DIRECTIONS FOR THIS TASK:
Retype each record exactly, please. Skip none.

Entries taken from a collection
####
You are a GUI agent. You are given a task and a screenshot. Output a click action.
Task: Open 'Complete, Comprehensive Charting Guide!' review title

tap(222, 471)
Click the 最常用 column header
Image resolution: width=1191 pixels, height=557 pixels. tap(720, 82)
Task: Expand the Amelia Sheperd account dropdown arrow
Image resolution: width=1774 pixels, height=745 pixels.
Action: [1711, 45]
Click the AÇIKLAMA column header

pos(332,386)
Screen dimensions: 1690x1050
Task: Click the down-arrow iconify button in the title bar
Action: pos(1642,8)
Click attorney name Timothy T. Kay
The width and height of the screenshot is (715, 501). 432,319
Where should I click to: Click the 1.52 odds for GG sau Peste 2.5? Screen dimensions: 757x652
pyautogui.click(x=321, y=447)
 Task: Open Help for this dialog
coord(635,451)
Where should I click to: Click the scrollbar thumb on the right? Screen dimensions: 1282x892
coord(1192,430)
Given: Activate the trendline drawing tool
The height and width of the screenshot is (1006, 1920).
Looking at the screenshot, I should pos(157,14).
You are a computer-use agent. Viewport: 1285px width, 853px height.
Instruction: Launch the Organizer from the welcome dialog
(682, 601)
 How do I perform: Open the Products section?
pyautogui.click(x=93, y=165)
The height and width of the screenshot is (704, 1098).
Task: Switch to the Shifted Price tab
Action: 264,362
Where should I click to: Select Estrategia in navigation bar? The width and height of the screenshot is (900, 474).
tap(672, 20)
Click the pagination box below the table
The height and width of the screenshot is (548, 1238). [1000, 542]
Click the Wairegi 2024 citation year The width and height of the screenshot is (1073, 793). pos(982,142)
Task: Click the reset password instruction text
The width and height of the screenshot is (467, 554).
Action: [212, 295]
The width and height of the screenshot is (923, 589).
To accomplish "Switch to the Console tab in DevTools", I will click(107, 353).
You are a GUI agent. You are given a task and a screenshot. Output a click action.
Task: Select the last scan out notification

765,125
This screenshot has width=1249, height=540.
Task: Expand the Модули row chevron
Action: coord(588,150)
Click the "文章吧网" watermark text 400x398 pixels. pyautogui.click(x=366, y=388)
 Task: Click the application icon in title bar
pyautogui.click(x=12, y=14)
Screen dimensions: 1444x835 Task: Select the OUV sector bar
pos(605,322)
####
EXERCISE RESULT:
You are a GUI agent. You are given a task and a screenshot. Output a click action.
Task: Open 'Complete, Comprehensive Charting Guide!' review title

tap(222, 471)
Click the 最常用 column header
Image resolution: width=1191 pixels, height=557 pixels. tap(720, 82)
Task: Expand the Amelia Sheperd account dropdown arrow
Image resolution: width=1774 pixels, height=745 pixels.
Action: [1711, 45]
Click the AÇIKLAMA column header

pos(332,386)
Screen dimensions: 1690x1050
Task: Click the down-arrow iconify button in the title bar
Action: pos(1642,8)
Click attorney name Timothy T. Kay
The width and height of the screenshot is (715, 501). 432,319
Where should I click to: Click the 1.52 odds for GG sau Peste 2.5? Screen dimensions: 757x652
pyautogui.click(x=321, y=447)
 Task: Open Help for this dialog
coord(635,451)
Where should I click to: Click the scrollbar thumb on the right? Screen dimensions: 1282x892
coord(1192,430)
Given: Activate the trendline drawing tool
The height and width of the screenshot is (1006, 1920).
Looking at the screenshot, I should pos(157,14).
You are a computer-use agent. Viewport: 1285px width, 853px height.
Instruction: Launch the Organizer from the welcome dialog
(682, 601)
 How do I perform: Open the Products section?
pyautogui.click(x=93, y=165)
The height and width of the screenshot is (704, 1098).
Task: Switch to the Shifted Price tab
Action: 264,362
Where should I click to: Select Estrategia in navigation bar? The width and height of the screenshot is (900, 474).
tap(672, 20)
Click the pagination box below the table
The height and width of the screenshot is (548, 1238). [1000, 542]
Click the Wairegi 2024 citation year The width and height of the screenshot is (1073, 793). pos(982,142)
Task: Click the reset password instruction text
The width and height of the screenshot is (467, 554).
Action: [212, 295]
The width and height of the screenshot is (923, 589).
To accomplish "Switch to the Console tab in DevTools", I will click(107, 353).
You are a GUI agent. You are given a task and a screenshot. Output a click action.
Task: Select the last scan out notification

765,125
This screenshot has width=1249, height=540.
Task: Expand the Модули row chevron
Action: coord(588,150)
Click the "文章吧网" watermark text 400x398 pixels. pyautogui.click(x=366, y=388)
 Task: Click the application icon in title bar
pyautogui.click(x=12, y=14)
Screen dimensions: 1444x835 Task: Select the OUV sector bar
pos(605,322)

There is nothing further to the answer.